In turn, you can track your own place in the customer pecking order through the occasional, modest gesture of gratitude for your patronage. A free tea here, a knocking off of 5000 Vietnamese Dong there, the moving of your motorbike into shade from the sun or shelter from the storm - always subtle, never showy. Little touches of class and respect which the Vietnamese sprinkle over everyday interactions so elegantly.
Linguistic Seasoning
For a nation who spend so much of their time in the public sphere, where you can't buy a new T.V without your neighbour knowing, where on the street you'll find everyone chatting over tea and sunflower seeds, pho is a deeply private, personal affair. It is a moment's solitude - penetralia in the face of daily prying. No phones are used at the table but perversely, little conversation occurs. It is polite practice to lower your head reverently and slurp in silence.
Maybe it's no coincidence that the marrowy Vietnamese language echoes the ideal bones used for the broth - shin, oxtail, anything gelatinous enough to provide the much sought after mouth-feel. The language, like the dish, relies on few flourishes - its majesty utilitarian and breviloquent. While the great cuisines and languages of Europe exploit flowery adornments and objectify embellishment, pho exerts a brusque dignity.

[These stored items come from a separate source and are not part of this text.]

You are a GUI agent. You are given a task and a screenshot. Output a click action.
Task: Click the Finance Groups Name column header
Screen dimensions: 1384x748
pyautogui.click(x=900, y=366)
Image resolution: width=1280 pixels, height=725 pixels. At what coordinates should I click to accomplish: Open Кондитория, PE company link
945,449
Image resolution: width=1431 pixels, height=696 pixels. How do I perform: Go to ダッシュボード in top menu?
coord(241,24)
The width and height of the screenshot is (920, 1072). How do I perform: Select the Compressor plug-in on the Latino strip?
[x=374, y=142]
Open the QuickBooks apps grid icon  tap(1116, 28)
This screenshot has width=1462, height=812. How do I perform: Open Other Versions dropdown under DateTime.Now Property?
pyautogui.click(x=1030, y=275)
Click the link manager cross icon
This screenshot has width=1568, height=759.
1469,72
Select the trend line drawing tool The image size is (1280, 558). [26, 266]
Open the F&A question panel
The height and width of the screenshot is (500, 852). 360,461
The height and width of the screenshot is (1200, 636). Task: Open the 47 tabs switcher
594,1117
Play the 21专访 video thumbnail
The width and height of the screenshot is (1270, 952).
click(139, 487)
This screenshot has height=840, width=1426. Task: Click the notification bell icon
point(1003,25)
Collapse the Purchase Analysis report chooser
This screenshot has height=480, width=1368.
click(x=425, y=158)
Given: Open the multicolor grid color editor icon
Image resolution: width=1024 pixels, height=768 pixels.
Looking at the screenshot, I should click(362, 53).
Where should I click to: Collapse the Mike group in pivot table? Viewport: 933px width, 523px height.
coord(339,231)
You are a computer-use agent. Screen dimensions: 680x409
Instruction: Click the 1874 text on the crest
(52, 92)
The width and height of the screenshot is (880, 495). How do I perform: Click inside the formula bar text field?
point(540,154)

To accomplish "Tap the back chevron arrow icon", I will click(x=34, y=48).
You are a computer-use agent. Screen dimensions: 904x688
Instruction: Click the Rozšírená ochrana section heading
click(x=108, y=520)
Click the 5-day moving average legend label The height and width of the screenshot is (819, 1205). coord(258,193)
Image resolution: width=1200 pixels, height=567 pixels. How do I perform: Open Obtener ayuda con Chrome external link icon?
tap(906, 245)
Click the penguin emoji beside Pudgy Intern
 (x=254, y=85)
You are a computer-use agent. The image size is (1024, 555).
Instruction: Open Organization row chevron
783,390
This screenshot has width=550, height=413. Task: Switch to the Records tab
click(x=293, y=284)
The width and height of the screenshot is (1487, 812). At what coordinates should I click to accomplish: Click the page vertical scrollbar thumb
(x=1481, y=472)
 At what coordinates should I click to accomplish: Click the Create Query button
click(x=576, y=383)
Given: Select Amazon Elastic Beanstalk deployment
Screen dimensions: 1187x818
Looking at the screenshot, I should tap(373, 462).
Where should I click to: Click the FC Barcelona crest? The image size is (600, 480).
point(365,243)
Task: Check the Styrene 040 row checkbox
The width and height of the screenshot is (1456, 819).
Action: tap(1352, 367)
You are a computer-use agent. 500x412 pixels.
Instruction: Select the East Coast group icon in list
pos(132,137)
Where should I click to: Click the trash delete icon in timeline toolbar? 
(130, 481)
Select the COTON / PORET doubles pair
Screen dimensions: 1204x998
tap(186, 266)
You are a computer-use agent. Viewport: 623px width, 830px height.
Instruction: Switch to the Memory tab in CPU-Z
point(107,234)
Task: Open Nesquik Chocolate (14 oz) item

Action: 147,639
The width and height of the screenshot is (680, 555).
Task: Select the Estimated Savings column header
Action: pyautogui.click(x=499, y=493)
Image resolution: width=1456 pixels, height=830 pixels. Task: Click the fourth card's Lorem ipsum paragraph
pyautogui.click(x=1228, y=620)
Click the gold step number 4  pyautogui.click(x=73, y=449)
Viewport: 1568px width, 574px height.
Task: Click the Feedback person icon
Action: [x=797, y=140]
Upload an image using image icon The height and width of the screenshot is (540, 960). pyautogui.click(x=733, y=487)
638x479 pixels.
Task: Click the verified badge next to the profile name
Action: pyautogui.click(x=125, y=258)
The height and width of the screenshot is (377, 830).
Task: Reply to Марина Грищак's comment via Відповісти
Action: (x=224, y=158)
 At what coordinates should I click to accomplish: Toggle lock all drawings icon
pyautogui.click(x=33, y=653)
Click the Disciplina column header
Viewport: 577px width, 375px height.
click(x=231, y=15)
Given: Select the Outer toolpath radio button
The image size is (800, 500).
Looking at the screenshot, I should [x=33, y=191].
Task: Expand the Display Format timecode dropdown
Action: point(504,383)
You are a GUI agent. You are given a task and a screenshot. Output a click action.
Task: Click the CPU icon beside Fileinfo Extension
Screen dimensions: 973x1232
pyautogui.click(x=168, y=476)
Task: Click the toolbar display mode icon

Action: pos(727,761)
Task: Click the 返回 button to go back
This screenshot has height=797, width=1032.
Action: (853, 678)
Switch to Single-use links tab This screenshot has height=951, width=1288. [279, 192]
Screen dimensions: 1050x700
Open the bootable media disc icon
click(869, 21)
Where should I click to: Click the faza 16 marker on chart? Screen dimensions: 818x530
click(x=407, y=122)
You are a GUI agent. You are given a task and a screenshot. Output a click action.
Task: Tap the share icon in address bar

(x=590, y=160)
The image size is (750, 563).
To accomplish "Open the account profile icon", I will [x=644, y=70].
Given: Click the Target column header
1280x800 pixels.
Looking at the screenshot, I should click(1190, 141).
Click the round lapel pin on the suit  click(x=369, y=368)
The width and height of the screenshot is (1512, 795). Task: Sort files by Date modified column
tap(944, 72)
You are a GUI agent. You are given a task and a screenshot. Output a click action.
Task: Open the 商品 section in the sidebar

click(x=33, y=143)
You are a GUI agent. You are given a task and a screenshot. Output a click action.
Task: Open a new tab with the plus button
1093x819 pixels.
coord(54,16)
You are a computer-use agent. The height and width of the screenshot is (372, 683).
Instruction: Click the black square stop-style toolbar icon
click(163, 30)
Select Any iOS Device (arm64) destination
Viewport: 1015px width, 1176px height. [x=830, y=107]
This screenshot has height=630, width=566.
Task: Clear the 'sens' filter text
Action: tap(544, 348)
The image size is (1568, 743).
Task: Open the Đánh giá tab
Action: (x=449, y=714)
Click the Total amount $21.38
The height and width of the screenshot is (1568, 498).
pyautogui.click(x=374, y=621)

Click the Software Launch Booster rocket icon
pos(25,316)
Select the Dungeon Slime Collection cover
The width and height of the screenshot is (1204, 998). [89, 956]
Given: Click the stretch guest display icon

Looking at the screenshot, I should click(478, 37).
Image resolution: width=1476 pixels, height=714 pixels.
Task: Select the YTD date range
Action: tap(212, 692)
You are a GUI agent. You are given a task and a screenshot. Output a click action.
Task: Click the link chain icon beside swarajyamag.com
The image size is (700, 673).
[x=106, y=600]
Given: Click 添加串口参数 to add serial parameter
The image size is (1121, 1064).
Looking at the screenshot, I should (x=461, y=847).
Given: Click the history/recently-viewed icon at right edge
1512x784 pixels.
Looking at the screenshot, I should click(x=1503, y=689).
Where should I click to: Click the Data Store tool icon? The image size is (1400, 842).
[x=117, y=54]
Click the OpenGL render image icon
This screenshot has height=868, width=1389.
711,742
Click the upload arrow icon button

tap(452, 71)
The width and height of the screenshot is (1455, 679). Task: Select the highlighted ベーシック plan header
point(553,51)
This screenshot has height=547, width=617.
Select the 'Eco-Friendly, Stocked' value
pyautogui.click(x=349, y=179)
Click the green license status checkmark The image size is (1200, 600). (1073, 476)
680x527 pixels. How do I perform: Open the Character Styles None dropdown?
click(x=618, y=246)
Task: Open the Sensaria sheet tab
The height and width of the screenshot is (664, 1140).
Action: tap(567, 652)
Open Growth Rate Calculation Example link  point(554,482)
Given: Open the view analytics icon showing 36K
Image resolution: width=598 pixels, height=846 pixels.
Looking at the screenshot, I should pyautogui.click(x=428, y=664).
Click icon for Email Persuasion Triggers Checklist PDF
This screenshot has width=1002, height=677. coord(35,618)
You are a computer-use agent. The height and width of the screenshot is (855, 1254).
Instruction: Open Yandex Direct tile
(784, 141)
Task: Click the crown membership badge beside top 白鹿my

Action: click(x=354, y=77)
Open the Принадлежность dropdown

Making a Case for the World's Greatest Dish
There is a sense in Hanoi, and large swathes of Asia, that strife and skirmish are rewarded, that luxurious surrounds rarely equate to the finest food. The best pho is earned through a long journey in extreme heat, traffic, choking dust or soaking rain. You order through a ridiculous dance of universal body language and pointing. You may receive a dressing down, though the cadence of tonal language could be read as gentle joshing or genuine ridicule, equally. Crushed between jostling customers, leaning over each other for condiments, ducking a few inquisitive stares and dishing out a few of your own, all sins are purged with a bowl of noodles and soup.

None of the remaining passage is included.